Friday, 28 February 2014

Making More: Research

As a jewellery artist working in mixed media, I am naturally interested in how people have used unusual materials or combinations of materials in the past. An area I have been interested in for many years is Make do and Mend Jewellery from the 1940's. There is not very much recorded for this area and so it does have an air of mystery which appeals to me.

During WW2. Luxurious materials were in short supply for making "new" pieces of jewellery. Many people handmade their own jewellery and material choices were often very inventive. Scraps of plastic wire, textiles and leather as well as found objects such as fir cones and seeds were often used. Instructions for making your own jewellery were published in magazines.

One of the things I love about this kind of jewellery is how inclusive is it. Everyone could make it and it was very low tech. You didn't need any fancy pieces of equipment to produce it. There is something lovely about everyone being able to make their own from one set of instructions and them all being unique. I like to imagine who made them and how they might have looked on the garments of the time.

A while ago I found this brooch in an antiques shop in Rye. It is made with the plastic casing from electrical wire. Some sources say that women collected these scraps from the factory floor, although I did speak to someone who said that they could remember being able to purchase this wire from shops too. Some attribute the brooches to women making them at home for themselves and to sell, other say Italian prisioners of war made them. I have also heard and read accounts of them being sold in markets or outside the factories where the materials were collected.

I have been researching this area of jewellery in order to help me design and make my own series of brooches, using plastics,leather,felt,buttons,wool and household items. I will then be teaching others how to make them as part of the Making More project.

Making More

Back in November I was awarded a commission for "Making More" a pilot project organised by Making Space and LV21 Ltd with funding from Arts Council England.

Paivi Seppala (LV21) and Lynne Dick (Making Space), were looking to commission two UK-based designer-makers to work on a pilot project researching a new business model, focusing on the development of making skills at a local level in Hampshire/West Sussex Border and Kent/Medway areas. I was thrilled to be awarded the commission for Kent as it's the County I live in and love!

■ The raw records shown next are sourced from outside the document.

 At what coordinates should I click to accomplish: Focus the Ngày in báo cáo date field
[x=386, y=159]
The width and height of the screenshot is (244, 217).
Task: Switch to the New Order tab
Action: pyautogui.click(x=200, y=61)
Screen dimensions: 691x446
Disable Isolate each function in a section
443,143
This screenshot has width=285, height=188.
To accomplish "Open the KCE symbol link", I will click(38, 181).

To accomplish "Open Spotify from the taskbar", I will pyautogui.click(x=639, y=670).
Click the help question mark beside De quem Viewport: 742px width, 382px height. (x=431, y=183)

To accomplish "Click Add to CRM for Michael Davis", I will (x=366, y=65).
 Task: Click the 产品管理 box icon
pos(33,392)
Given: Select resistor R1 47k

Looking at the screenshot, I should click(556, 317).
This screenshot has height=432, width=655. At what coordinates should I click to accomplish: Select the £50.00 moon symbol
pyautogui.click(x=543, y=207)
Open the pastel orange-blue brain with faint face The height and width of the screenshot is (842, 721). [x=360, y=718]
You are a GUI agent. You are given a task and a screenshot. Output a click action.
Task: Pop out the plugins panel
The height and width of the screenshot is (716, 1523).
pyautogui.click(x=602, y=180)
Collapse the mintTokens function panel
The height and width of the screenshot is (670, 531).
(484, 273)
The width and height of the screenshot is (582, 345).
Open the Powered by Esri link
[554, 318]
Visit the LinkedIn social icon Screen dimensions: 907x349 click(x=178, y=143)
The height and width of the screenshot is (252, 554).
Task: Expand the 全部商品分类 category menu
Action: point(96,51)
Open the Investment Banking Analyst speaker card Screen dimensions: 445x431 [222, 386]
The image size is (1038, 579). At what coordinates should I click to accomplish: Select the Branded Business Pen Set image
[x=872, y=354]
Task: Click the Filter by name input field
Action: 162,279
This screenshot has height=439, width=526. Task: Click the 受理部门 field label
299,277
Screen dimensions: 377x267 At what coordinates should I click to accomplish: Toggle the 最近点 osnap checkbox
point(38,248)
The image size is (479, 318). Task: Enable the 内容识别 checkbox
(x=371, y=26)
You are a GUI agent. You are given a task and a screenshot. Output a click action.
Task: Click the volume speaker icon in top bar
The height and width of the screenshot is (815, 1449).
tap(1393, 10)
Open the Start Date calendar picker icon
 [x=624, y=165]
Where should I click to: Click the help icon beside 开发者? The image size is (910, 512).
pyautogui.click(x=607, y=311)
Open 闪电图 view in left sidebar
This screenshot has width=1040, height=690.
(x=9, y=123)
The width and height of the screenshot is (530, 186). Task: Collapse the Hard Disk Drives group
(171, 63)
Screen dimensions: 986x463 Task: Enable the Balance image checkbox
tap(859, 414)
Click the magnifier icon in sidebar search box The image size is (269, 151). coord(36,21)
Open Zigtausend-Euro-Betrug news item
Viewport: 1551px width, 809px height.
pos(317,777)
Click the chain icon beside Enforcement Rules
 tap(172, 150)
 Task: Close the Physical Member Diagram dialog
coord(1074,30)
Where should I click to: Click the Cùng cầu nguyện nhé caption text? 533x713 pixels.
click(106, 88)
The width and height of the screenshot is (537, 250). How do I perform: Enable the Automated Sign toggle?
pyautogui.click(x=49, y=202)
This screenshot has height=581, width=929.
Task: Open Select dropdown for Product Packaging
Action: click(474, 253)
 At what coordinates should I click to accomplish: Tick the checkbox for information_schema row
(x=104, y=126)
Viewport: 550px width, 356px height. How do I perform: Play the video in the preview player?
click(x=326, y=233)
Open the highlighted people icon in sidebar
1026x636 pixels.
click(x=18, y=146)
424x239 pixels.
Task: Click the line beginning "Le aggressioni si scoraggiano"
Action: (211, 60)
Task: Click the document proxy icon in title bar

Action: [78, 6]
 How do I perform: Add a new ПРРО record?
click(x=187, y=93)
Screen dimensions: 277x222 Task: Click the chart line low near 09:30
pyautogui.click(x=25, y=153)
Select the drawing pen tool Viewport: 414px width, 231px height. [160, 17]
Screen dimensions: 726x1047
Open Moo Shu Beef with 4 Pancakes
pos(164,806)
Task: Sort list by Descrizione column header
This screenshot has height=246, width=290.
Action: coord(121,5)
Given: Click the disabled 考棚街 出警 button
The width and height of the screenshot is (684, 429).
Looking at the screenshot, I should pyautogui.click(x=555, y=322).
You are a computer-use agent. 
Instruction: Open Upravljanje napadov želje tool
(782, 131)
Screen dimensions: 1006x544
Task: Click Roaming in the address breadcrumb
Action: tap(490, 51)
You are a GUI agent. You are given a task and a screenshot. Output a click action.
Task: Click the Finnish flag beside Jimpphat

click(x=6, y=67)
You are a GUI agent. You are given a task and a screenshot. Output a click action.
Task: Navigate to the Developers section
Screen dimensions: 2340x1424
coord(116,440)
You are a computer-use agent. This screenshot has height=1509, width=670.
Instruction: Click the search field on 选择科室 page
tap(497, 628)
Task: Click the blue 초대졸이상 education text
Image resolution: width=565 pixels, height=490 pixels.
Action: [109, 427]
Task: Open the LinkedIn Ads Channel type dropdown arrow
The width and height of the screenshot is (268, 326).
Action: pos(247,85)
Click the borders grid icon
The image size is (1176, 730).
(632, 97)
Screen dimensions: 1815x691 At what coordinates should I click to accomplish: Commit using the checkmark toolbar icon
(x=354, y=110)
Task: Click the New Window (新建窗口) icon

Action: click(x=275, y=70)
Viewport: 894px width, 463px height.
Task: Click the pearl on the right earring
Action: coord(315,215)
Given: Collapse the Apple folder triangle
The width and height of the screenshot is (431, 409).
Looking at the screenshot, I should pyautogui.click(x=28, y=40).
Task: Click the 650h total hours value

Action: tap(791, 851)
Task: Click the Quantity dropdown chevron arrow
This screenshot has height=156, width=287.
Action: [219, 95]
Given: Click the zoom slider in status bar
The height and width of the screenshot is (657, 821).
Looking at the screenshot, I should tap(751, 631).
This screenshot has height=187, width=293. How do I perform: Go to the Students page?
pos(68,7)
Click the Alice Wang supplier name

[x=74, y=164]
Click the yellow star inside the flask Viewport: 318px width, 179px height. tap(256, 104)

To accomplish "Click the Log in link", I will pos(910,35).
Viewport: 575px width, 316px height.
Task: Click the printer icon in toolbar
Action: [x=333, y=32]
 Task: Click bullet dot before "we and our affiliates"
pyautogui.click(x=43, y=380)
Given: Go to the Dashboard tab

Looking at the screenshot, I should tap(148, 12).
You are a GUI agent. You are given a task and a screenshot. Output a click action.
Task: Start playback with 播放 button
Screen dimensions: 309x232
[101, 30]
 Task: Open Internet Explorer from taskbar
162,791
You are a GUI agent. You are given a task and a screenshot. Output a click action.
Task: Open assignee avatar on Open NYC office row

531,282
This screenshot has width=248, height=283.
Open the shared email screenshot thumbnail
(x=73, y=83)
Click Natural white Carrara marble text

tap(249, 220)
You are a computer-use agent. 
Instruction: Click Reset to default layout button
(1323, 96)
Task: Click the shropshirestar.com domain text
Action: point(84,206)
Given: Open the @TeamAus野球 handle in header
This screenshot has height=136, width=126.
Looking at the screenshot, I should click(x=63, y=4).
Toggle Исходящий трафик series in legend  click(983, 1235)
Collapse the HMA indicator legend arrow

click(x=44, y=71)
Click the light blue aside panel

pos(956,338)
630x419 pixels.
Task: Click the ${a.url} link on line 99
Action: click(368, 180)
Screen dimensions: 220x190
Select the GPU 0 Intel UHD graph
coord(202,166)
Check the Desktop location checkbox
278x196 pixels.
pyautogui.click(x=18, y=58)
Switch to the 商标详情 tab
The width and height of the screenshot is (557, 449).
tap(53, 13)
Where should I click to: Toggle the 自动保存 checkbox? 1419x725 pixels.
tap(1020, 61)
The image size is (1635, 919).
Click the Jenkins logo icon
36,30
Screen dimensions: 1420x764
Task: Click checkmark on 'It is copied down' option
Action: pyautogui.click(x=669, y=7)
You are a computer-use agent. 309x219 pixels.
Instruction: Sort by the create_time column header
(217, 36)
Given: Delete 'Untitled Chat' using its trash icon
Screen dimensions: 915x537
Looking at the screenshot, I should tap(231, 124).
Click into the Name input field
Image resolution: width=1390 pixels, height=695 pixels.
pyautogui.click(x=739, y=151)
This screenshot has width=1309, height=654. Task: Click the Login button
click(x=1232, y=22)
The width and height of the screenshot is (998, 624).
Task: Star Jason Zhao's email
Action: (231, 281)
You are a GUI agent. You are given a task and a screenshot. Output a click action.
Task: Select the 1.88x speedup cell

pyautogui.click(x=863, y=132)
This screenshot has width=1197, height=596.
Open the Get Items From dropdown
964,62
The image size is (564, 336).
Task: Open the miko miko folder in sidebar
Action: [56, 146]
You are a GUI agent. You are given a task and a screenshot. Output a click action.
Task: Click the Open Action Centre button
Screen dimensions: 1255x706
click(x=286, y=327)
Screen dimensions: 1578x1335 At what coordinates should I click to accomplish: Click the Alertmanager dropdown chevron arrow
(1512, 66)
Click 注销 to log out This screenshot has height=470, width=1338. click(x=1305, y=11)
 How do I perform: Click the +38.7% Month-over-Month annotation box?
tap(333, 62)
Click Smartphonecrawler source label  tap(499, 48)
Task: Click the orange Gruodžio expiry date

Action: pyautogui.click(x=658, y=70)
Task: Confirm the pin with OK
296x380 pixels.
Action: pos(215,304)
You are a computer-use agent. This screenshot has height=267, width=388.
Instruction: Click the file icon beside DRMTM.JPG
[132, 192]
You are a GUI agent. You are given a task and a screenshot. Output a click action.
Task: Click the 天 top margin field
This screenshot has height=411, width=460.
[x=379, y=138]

The project will involve me developing and delivering a programme of skills teaching sessions for jewellery. The group will then develop a collection of works in a number of workshops, to take forward and retail in local outlets.

The teaching element of the project will take place on LV21, a 40 metre steel-hulled lightship transformed into a floating art space and performance facility. The most unusual place I have ever taught in! I visited LV21 back in December and was amazed at the space and the diversity of events that take place onboard, including: gigs,residencies,workshops and school visits as well as arts management and consultancy.

The project was "inspired by the model adopted by the Rural Industries Bureau in the 1930s recession, where local village women were trained in quilting and these quilts were then sold to the Dorchester, London (later displayed in 2010 at the V&A Quilting exhibition)."

Stella Harding is the other artist, who will be working on the Hampshire project.

Over the next few months I will be sharing with you the development of the project.

Monday, 3 February 2014

Buttons

I have been collecting and get getting a bit obsessive about buttons recently, as part of my research for a new and very exciting commission (more news on that very soon!) By chance, a good friend of mine, Paula Lindblom, sent me some buttons as a Christmas gift from Sweden. The beautiful flower posies. I love the way they are all lined up in a regimented grid format. I have them displayed in my studio for the moment as they are just nice to look at and have about me in my environment as I think and make.

The other ones, little pink bunnies, also on the original backing card are an eBay find. I may keep these on the card for a while to look at. I have got quite attached to these ones, so they may never make it into a jewellery object!